Search Lobsterland

Sunday, February 08, 2015

Too Good to Be True?

I can get why someone would think I have no business shopping for a guitar. I've been playing a bit more lately, but I already have two nice guitars, guitars that rightly belong in the hands of a professional musician, that spend far too much time in the case.

I've regretted pretty much every guitar I ever parted with. The Skylark I got when I was 12 or 13 might be the exception, after I bought a Gibson RD Artist out of the classifieds for $350 in 9th grade, I never really had any use for that one, and sold it to a friend for, if memory serves, $150.

I bought a cheap archtop when I got into jazz, but mainly I played that Gibson RD Artist, it was an excellent instrument except being a solid body electric more suited to rock & roll than to jazz. My parents enforced a savings regime on me from a pretty early age, and one day in high school I realized that this was my money. I'd been coveting this Yamaha archtop at a music store and after some haggling and discussions with a sales guy, I sent and emptied my savings by $600 (almost all of it), and traded the Gibson and the $600 for the Yamaha AE1200S.

Until my Uncle built me my dream guitar in 2002, a Cremona-inspired beauty that's acoustically superior to the Yamaha, playable as hell, and personalized with all sorts of inlays of my own design. At which point, my nice Yamaha became an also-ran.

But getting rid of guitars, when I got into a cover band a few years ago, I sure wished I still had that RD Artist. And I went on Ebay looking for one and found out it's collectible as all get out, you can touch one for maybe $2200. A few years before that I was planning a camping trip and thought of that old Harmony archtop I'd only paid $50 or $100 for, called the guy I'd sold it to to see about buying it back.

'I had it signed by the Cramps,' he told me. The entire band had signed it, he was planning to be buried with it someday I think.

So okay, never sell a guitar, I learned that lesson. But acquiring new ones? Can you afford it? Will you play it? Is it stolen?

My habitual Craigslist trolling yielded a solidbody electric just about perfect for my needs. Not the model I always wanted, but a similar one. An axe that sells new for around $800, and the guy is asking $250.

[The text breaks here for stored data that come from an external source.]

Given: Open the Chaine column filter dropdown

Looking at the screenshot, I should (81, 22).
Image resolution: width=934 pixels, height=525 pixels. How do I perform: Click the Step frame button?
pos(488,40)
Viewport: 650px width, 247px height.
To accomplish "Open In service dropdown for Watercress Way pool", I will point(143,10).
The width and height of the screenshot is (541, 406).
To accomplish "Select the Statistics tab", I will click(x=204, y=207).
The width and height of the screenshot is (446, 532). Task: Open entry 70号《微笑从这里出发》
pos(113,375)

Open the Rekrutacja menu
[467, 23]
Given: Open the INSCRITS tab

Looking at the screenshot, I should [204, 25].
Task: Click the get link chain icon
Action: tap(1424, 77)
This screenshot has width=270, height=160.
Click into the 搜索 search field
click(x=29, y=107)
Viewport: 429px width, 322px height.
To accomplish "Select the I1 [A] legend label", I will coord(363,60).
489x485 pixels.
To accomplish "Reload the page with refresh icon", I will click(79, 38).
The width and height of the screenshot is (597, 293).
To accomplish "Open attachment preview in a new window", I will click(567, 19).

General rule of thumb, I always figure a used instrument is probably about half of retail. That's not iron-clad, if it's collectible all bets are off, if it's damaged it depreciates far more, but an electric guitar in good condition that retails for $800 or so probably ought to be $400. Buyers will often try to get $500 or $600, but they're dreaming.

I emailed the guy and got no reply, but the ad was still there after a couple of weeks so I tried calling him. Yes, he still had it for sale, though he seemed vague about what it was that he had except that he knew it sold new for around $800 and he said he'd paid $480 for it. Now if he's a wannabe player who buys things he can't really use and then tries to rescue some money back, I'm an idiot if I don't take advantage. But why did he pay almost $500 for a guitar he barely understands?

He said he was heading to 'his shop' and I said I'd meet him there, and he gave me an address. Not to sound racist, but he sounded black on the phone and I wasn't at all surprised when his shop turned out to be in Kansas City's edition of 'the hood.' I guess I decided I would be racist if I judged the deal as hinky on that basis alone, and off I went to see about this underpriced guitar.

The seller turned out to be white, and his 'shop turned out to be a sort of auto body shop full of cars and motorcycles of various stages of repair. He pulled the guitar from the back seat of a car I thought might be there for repairs but realized must be his daily driver. No case.

I inquired about the case and he mumbled and said for the price, and that he'd tried to find a case for it but really it would only take the case that was made for it.

I could tell the guitar hadn't been fully tuned for a long time and I got to thinking, a guitar of this quality, it doesn't come new without the case. And being an oddly shaped instrument, it's case isn't useful to anyone but the owner of this make and model guitar. Breaking up the set would never, as far as I can tell, be in the interest of the rightful owner. Buy them together, sell them together.

If one of my guitars was stolen, it would rip my heart out. My bike, same thing. My car, been there, done that, got the shirt, and the car was a piece of shit, still terrible. Priced at least $150 under market, inexplicably without a case, I'm not sure that's enough to call the cops but it's too much for me to risk receiving stolen property.